To further substantiate the hypothesis of a role for SK1 in determining resistance to HPR in ovarian carcinoma cells, we stably overexpressed a tagged form of SK1 in A2780 cells (Fig. 6A). SK1 overexpression was accompanied by a significant increase of S1P levels, as evaluated by short pulse with [1-3H]sphingosine (radioactivity incorporation in mock transfected cells was 0.18 ± 0.01 nCi/mg of protein and 0.24 ± 0.02 nCi/mg of protein in SK1-overexpressing clones; p < 0.01 in SK1-transfected versus mock transfected A2780 cells). Wild-type, mock transfected, and SK1-overexpressing A2780 cells were treated with 1 μm HPR, and, after 96 h, HPR cytotoxicity was assessed by determining the number of dead cells (Fig. 6B). As expected, HPR treatment under these conditions caused a significant increase in cell death in wild-type and mock transfected cells. On the other hand, cell viability was not affected by HPR treatment in SK1-overexpressing A2780 cells, suggesting that SK1 is sufficient to induce HPR resistance in these cells. HPR treatment of SK1-overexpressing A2780 cells resulted in a significant rise in dihydroceramide levels, even if at a lesser extent than in A2780/HPR cells (Fig. 4C). On the other hand, treatment with HPR in SK1-overexpressing A2780 cells also induced a significant increase in the levels of ceramide, which were unaffected in A2780 and A2780/HPR cells under the same treatment. This could be due to the higher expression levels of dihydroceramide desaturase 1 observed in the SK1-overexpressing clone (supplemental Figs. 3 and 4).
FIGURE 6.
Effect of SK-1 overexpression on HPR sensitivity in A2780 cells.
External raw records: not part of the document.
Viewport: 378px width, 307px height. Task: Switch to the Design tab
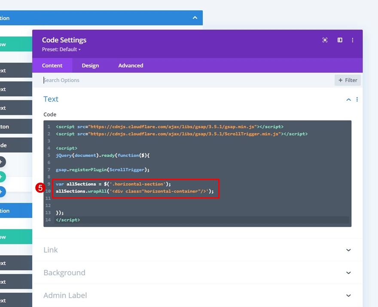pos(90,66)
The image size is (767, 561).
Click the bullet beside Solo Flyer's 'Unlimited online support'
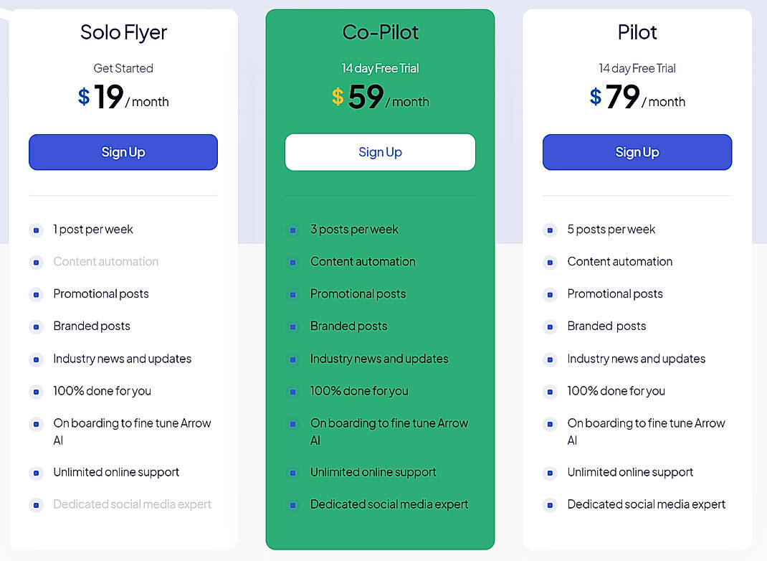(37, 473)
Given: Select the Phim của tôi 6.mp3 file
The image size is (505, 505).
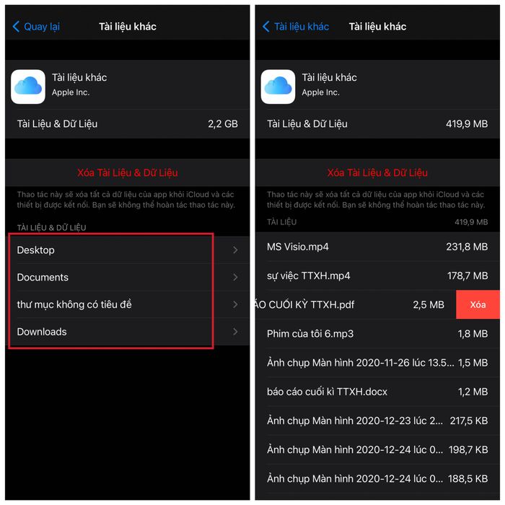Looking at the screenshot, I should pyautogui.click(x=377, y=333).
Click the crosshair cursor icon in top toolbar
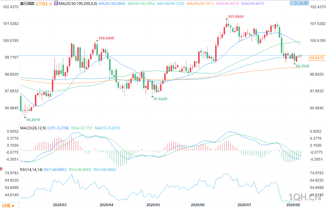The width and height of the screenshot is (326, 208). point(292,3)
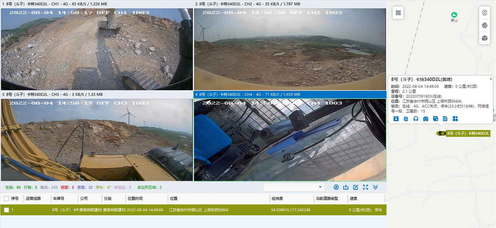Open the document report icon in popup

(x=445, y=119)
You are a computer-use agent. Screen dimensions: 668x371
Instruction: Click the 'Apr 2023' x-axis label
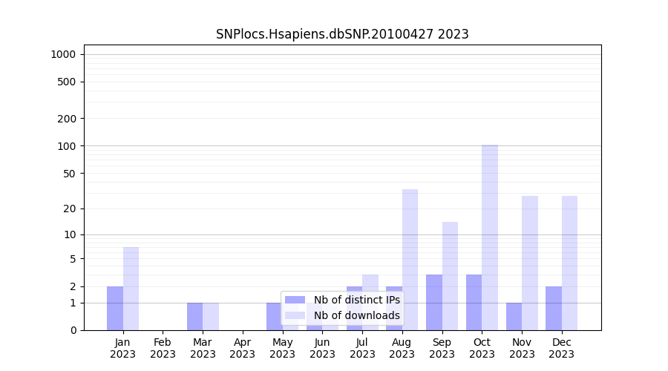[x=243, y=348]
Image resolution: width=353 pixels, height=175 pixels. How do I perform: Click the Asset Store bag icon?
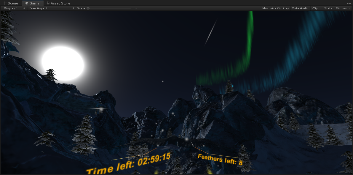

A2780 cells were transfected with the empty expression vector (mock transfected) or with pcDNA3-hSK1WT plasmid (SK1-overexpressing cells). A, Western blot analysis of FLAG expression in A2780 transfectants. Equal amount of proteins of A2780, mock, and SK1-overexpressing cells were loaded onto SDS-PAGE and then blotted onto a polyvinylidene difluoride membrane, and the overexpressed SK1 tagged with FLAG M2 epitope was detected by anti-FLAG M2 antibody. B, 12 h after seeding, A2780 and A2780 transfectants (one mock and 3 SK1-overexpressing clones, 1, 2, and 3) were treated with 1 μm HPR. After 48 h, the total cell number was determined by counting trypsinized cells using a Bürker counting chamber, and the number of dead cells was evaluated by the Trypan blue exclusion test. Data are presented as the percentage of the total counted cells and are the means ± S.D. of three different experiments. *, p < 0.01 versus A2780 cells.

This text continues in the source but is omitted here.